作業の指示: ページ抜粋にある「さらに、SDF-1によるインテグリンbeta1の活性化を免疫染色を用いて解析した。」という一文を英語に訳すこと。

ページ抜粋:
--------------------------------

ZHU YAN  大阪大学, 生命機能研究科, 助教 (50464235)

キーワード放射状細胞 / マイクロ流体培養装置 / ケモカインSDF-1 / 子宮内細胞移植法
研究概要

本研究の目的は、放射状グリアの放射状細胞形態が神経上皮が厚みを増していく神経発生過程でどのように維持されるのかを理解することである。この疑問の解明は、放射状グリアの形態が分化した神経細胞の移動とその最終局在に関与する可能性、また放射状グリア自身の神経幹細胞としての性質に関与する可能性を追究する意味において意義深いものである。
昨年度はまず改良したマイクロ流体培養装置のテストを行った。主な改良点としては、2つのチャンバー間を結ぶマイクロチャネルの直径を小さくし、チャンバー間の化学物質の分離の改善を試みた点である。しかしながらこの改良は分離能を部分的に向上させるに留まり、一方でプロセスチャンバーへと伸長する放射状グリアの突起の数がさらに減少するという新たな問題が発生した。そこで昨年度の後半はこれらの問題を克服するための新規手法を模索することとなった。
ケモカインSDF-1とそのレセプターCXCR4のKOマウスにおいては、放射状グリアの基底膜側エンドフィートの形成が損なわれることを現在までに私は見出してきた。これは髄膜より分泌されるSDF-1が、放射状グリアの基底膜側エンドフィートに発現するインテグリンの細胞内インサイドアウトシグナリングによる基底膜への接着を介して、放射状グリアの形態が維持されるのではないかと考えた。そこで、SDF-1が放射状グリアの接着を亢進するかどうかを明らかにするために、神経上皮、ニューロスフィアの分散培養を用いた細胞接着アッセイ系を確立した。さらに、SDF-1によるインテグリンbeta1の活性化を免疫染色を用いて解析した。現在までの予備実験からは私の仮説を裏付ける結果が得られている。
それに加えて、発生期の神経管の表面に目的遺伝子を発現させ、その放射状グリアへの影響を解析することを目的とした子宮内細胞移植法の確立についても引き続き進めている。

--------------------------------

保存済みの項目
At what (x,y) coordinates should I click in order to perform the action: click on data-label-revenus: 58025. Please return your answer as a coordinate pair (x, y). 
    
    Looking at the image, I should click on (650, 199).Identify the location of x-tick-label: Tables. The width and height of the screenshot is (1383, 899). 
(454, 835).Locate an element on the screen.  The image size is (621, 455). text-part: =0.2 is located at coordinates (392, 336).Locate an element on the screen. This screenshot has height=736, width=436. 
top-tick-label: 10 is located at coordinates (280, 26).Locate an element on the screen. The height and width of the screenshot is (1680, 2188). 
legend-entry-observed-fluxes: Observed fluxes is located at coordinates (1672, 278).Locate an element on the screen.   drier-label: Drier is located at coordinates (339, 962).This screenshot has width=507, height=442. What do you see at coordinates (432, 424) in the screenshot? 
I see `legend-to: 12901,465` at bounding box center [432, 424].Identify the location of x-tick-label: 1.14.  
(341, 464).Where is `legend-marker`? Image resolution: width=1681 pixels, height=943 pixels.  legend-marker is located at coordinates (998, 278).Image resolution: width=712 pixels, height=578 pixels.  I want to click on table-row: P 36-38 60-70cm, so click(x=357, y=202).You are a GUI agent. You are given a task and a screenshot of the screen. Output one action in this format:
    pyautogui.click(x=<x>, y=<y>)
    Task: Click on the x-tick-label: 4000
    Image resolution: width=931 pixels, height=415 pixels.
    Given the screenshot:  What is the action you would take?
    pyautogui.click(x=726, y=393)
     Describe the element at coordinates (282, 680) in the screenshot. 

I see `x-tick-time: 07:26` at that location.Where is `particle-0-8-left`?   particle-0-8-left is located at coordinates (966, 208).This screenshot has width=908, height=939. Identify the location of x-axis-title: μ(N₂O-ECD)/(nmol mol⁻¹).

--------------------------------

解答: In addition, the activation of integrin beta1 by SDF-1 was analyzed using immunostaining.